• [РАБОЧЕЕ ЗАДАНИЕ 1]:
Создателем какого стиля называют Чехова в тексте о сборнике «Литературная матрица»?
• [РАБОЧЕЕ ЗАДАНИЕ 2]:
Допишите текст о сборнике «Литературная матрица», начав сразу после его последнего предложения.

• [ВЫБРАННЫЙ ТЕКСТ]:

------------------------

59379.fb2 Панк Чацкий, брат Пушкин и московские дукаты: «Литературная матрица» как автопортрет - читать онлайн бесплатно полную версию книги . Страница 2

Панк Чацкий, брат Пушкин и московские дукаты: «Литературная матрица» как автопортрет - читать онлайн бесплатно полную версию книги . Страница 2

И “Обломов” не то, что вы (и все) думали, но — “современный русский триллер”!!!

Ну, а стихи Мандельштама “На стекла вечности уже легло / Мое дыхание, мое тепло” — пример “высокопарной глупости”, “претензия, вообще говоря, безумная; и так в те годы пишут все “салонные” поэты”! (Т. 2. С. 219).

Чехов же, оказывается, создатель “нулевого письма”, “то есть такого литературного стиля, который лишен любых идеологических и литературных кодов, индивидуальных характеристик и представляет собой нехитрую комбинацию речевых штампов и банальностей” (Т. 2. С. 20).

В предисловии составители, пропустившие весь материал через себя, предсказывают: “У профессионала-филолога, который возьмется читать этот сборник, будет масса поводов скривить лицо: об этом, мол, уже написал тот-то, а это не согласуется с теорией такого-то” (Т. 1. С. 11). (Кстати, этот образ навязчив: двумя страницами раньше почему-то “обязан скривить лицо” школьник, пришедший на урок к Мариванне).

Психологическая реакция тут предсказана по прямолинейной тургеневской художественной логике, а не по диалектической толстовской. У профессионала-филолога (и даже у Мариванны, и даже у ее думающих учеников) гораздо больше поводов не кривить лицо, но удивленно поднять брови, или улыбнуться, или расхохота- ться. И вовсе не потому, что сказанное не согласуется с какими-то там теориями (которые ведь тоже не на пустом месте возникли), а потому, что оно противоречит разбираемым текстам, а порой и сказанному через две страницы или даже в соседнем абзаце.

------------------------

• [БЛОК ДАННЫХ]:
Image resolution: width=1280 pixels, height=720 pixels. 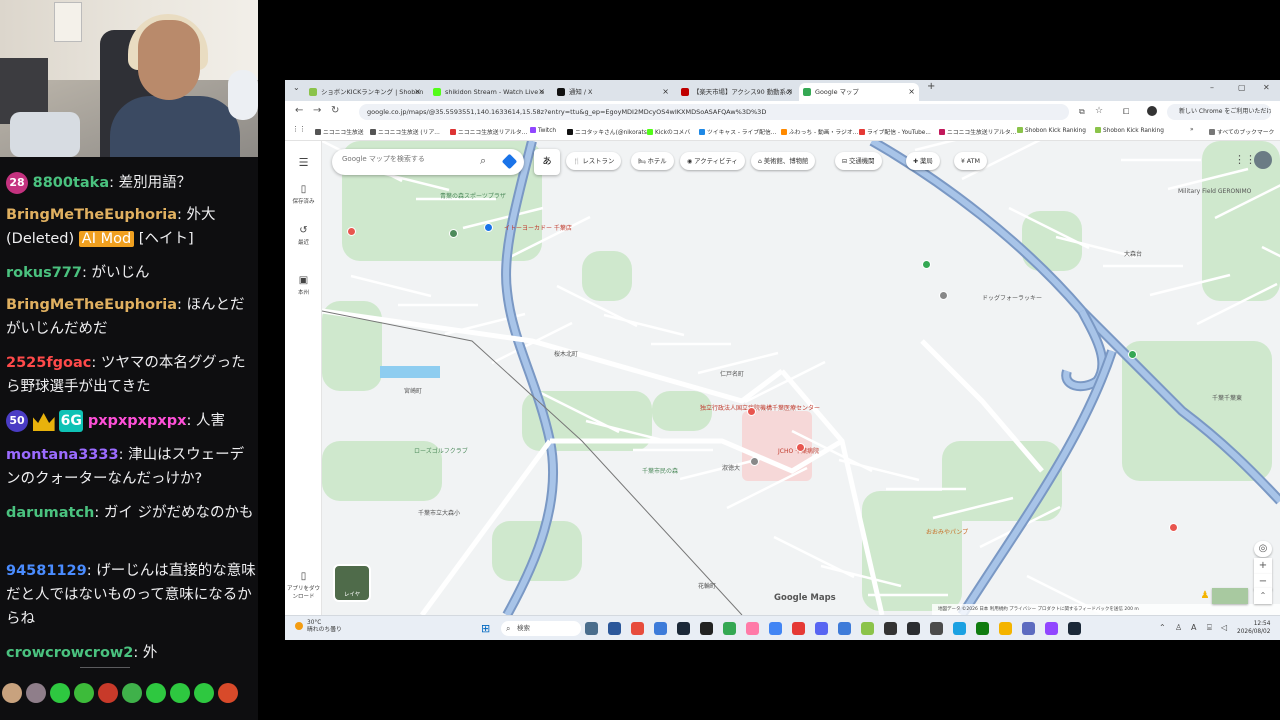 I want to click on star-icon: ☆, so click(x=1099, y=111).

------------------------

• [ИТОГОВЫЙ ОТВЕТ 1]:
Создателем «нулевого письма».

• [ИТОГОВЫЙ ОТВЕТ 2]:
Ну, хорошо, профессору наконец открыли глаза на то, что Гончаров написал великий русский триллер (сию оригинальную мысль Автор заботливо вынес в заголовок и повторил в первой фразе). Но ведь надо прочесть и второй абзац: “Налицо преступление. Есть обвиняемый. Судьба как следственный эксперимент. Виновен? Невиновен? Каждое поколение читателей отвечает на этот вопрос по-разному”. (Т. 1. С. 137). Позвольте, но здесь уже обозначена фабула детектива! Не только профессионал-филолог, но квалифицированный читатель-любитель или киноман может вам объяснить, что это разные жанры (даже если они иногда и смешиваются).

Однако на следующей странице, лягнув по пути революционно-демократическую критику (как же нынче без этого, Автор ее так презирает, что теряет вопросительный знак в заглавии добролюбовской статьи), нам, не моргнув глазом и не скривив лицо, предъявляют новое открытие: “Роман Гончарова — ремейк русского инициационного мифа, мифа о становлении нации, о рождении русского психологического типа. В этом его мощь и надвременность” (курсив на этот раз не мой).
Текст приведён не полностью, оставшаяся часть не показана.